_Task description_
Among the entries below, please show each line that carries the word "checkbox".

_Data for processing_
----
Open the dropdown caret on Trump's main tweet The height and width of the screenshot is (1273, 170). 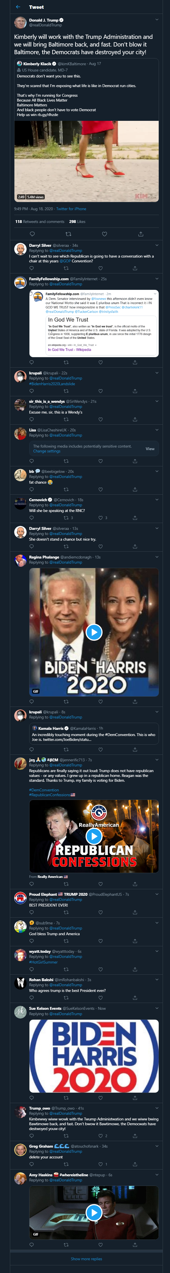click(x=157, y=20)
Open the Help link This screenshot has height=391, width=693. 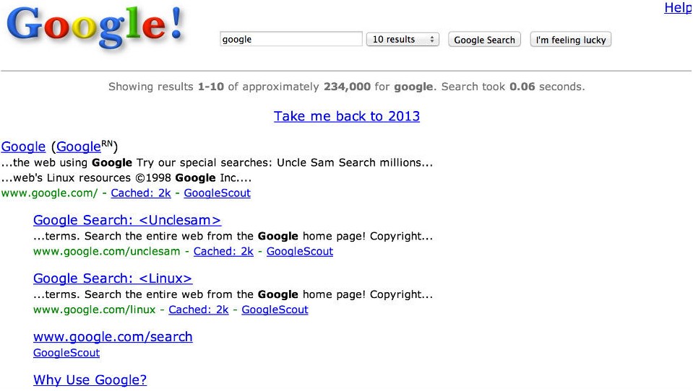pyautogui.click(x=678, y=7)
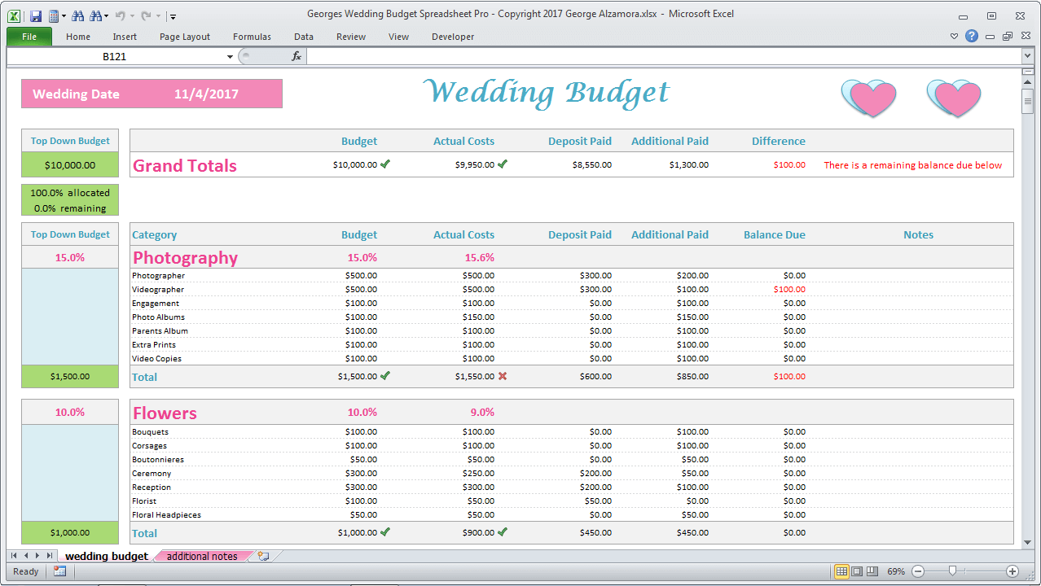
Task: Click the macro record icon in status bar
Action: pyautogui.click(x=59, y=571)

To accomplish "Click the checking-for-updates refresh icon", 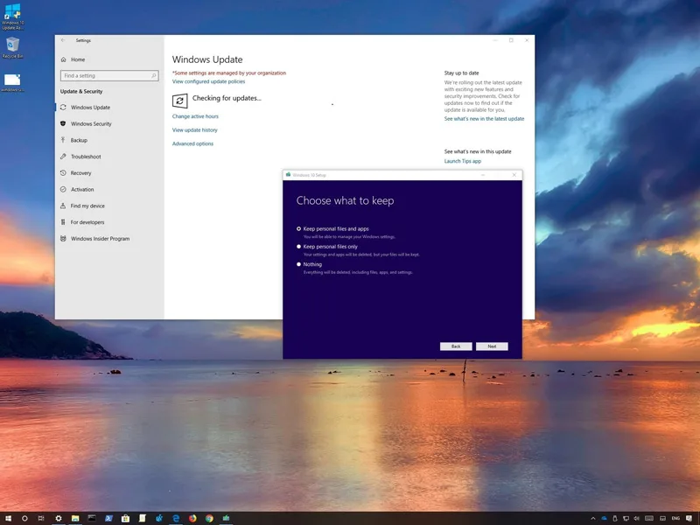I will point(179,101).
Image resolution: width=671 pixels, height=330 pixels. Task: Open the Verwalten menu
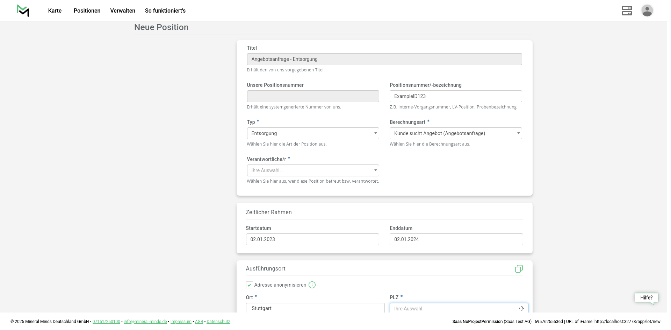point(123,10)
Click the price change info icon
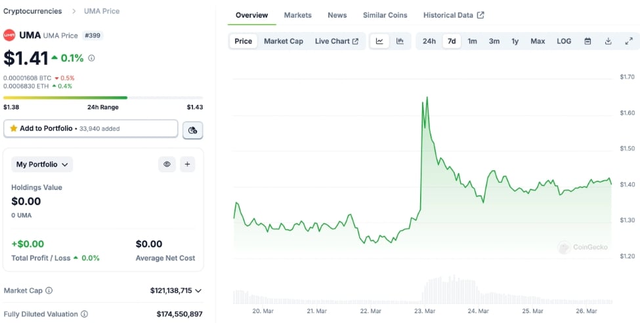Screen dimensions: 640x323 [x=91, y=58]
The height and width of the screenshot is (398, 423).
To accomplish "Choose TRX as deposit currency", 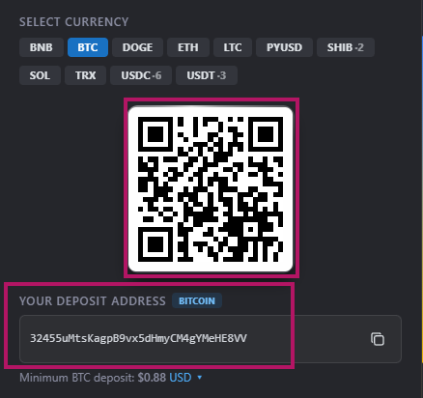I will (85, 75).
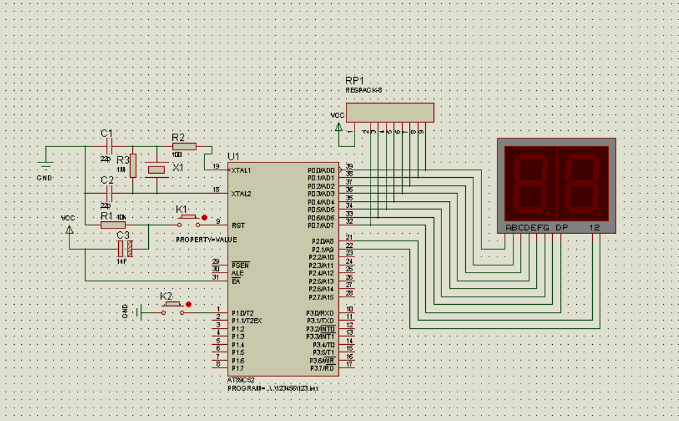
Task: Click the GND terminal near C1
Action: 45,166
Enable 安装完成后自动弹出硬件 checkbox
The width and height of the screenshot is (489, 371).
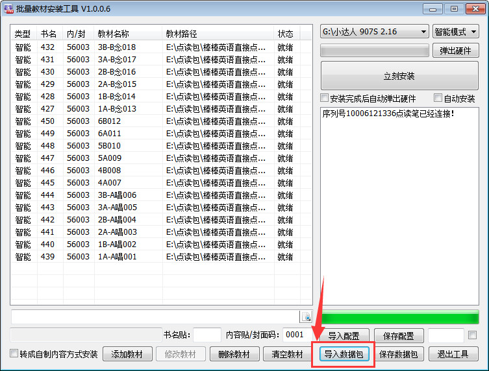click(x=325, y=99)
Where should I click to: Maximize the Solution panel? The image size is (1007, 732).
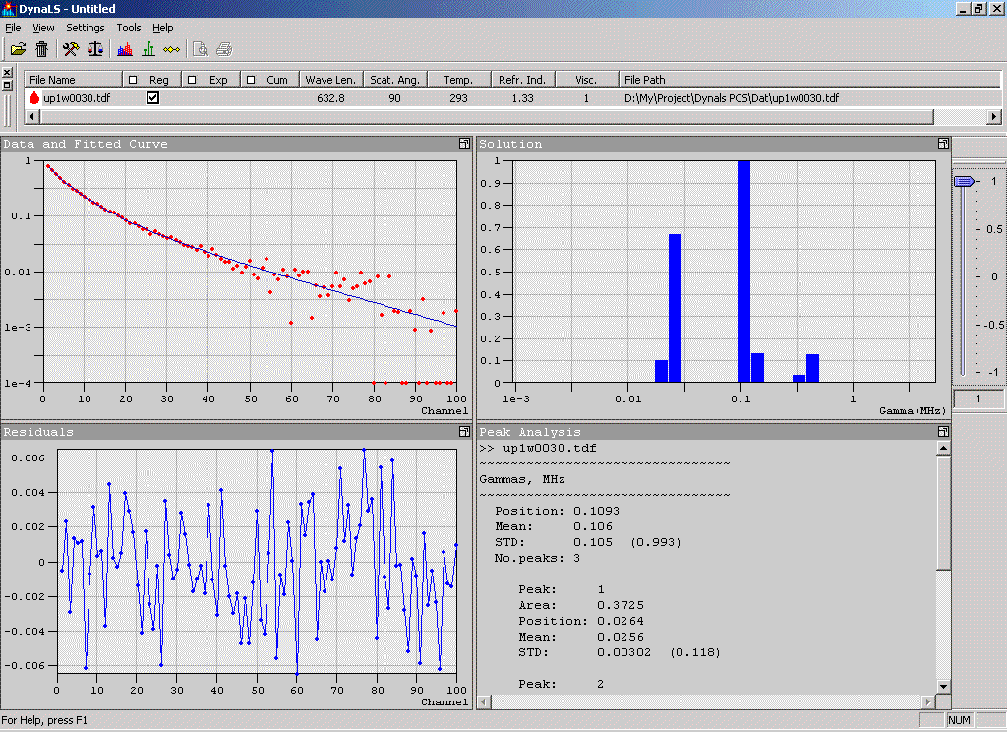point(943,144)
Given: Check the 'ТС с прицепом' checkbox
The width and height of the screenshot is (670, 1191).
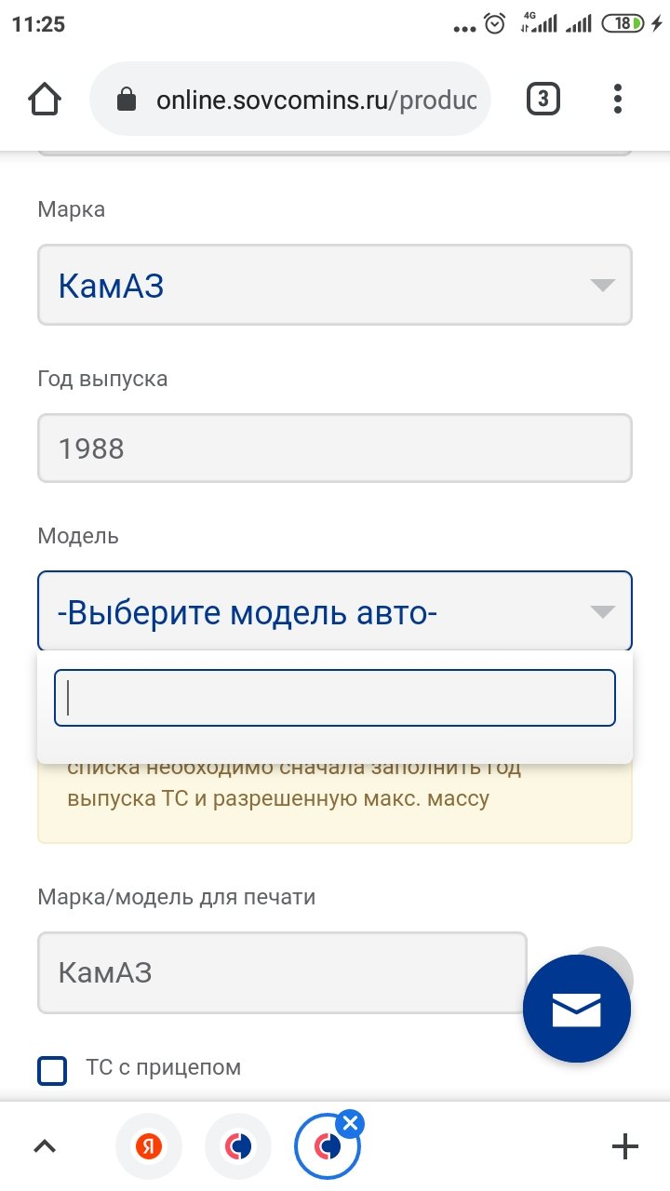Looking at the screenshot, I should (53, 1070).
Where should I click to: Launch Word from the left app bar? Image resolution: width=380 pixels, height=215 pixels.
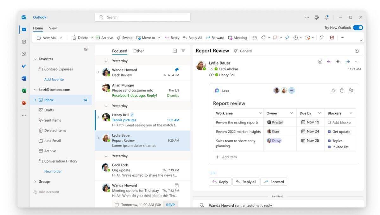pyautogui.click(x=24, y=78)
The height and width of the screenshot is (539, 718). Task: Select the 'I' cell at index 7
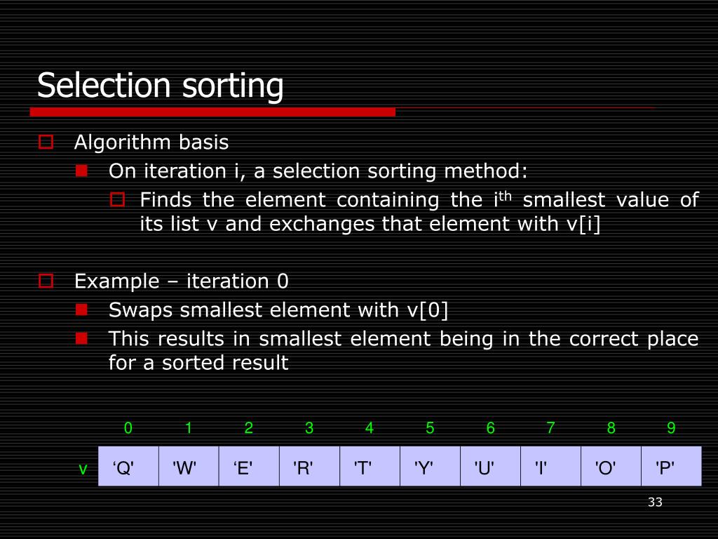click(551, 466)
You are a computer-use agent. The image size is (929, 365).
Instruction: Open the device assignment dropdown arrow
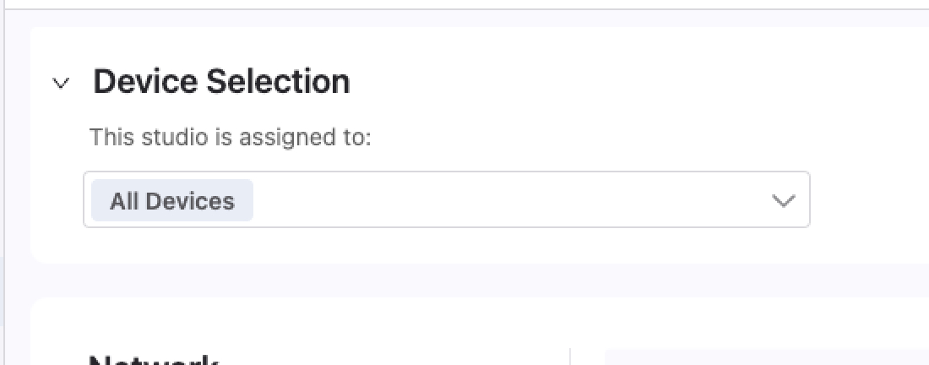tap(784, 200)
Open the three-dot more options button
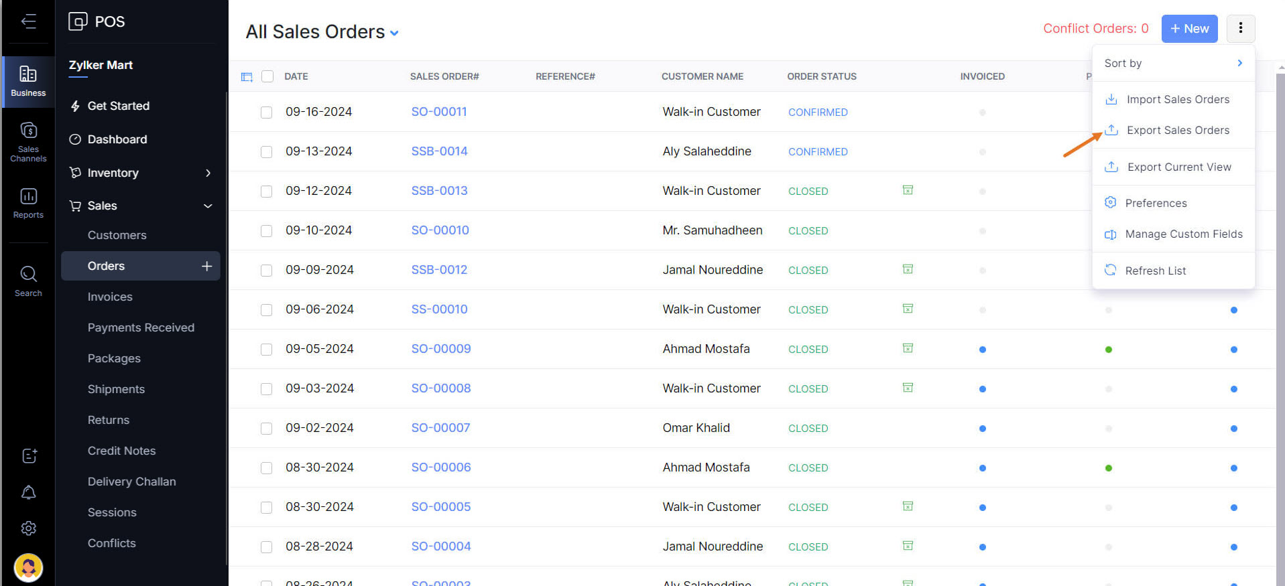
----
_Answer to the exercise_
Enable 安装完成后自动弹出硬件 checkbox
Given: Check the 'ТС с прицепом' checkbox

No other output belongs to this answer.